The value of Nakamoto's (NAKA) Bitcoin holdings peaked at over $711 million in October 2025, when BTC hit an all-time high near $126,000. But recent sales at a loss have raised concerns.
Market analyst Nic Puckrin says Nakamoto's decision to sell 284 BTC in March for $20 million-about $70,000 per coin-could signal broader distress among crypto treasury firms. These companies, holding Bitcoin as part of their reserves, are under growing pressure.

Puckrin warned that sustained Bitcoin weakness below $70,000-and possibly lower to $55,700-$58,200-could fuel a cycle of forced selling by digital asset treasuries, triggering wider market contagion. Geopolitical instability in the Middle East adds further risk.

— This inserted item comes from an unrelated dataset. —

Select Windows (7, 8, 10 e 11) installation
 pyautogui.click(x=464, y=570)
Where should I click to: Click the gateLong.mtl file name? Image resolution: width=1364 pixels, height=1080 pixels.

At year-end 2025, Nakamoto reported a $166.1 million loss on its 5,342 BTC stake, now valued at $467.5 million.
The trend isn't isolated. Mining firm MARA also offloaded 15,133 BTC worth over $1 billion in March-not to exit Bitcoin, but to retire convertible debt. MARA insists this was a tactical move, not a shift in long-term strategy.

Still, the digital asset treasury sector has seen sharp declines since Q3 2025, with many stocks falling ahead of October’s major crypto crash and ensuing bear market.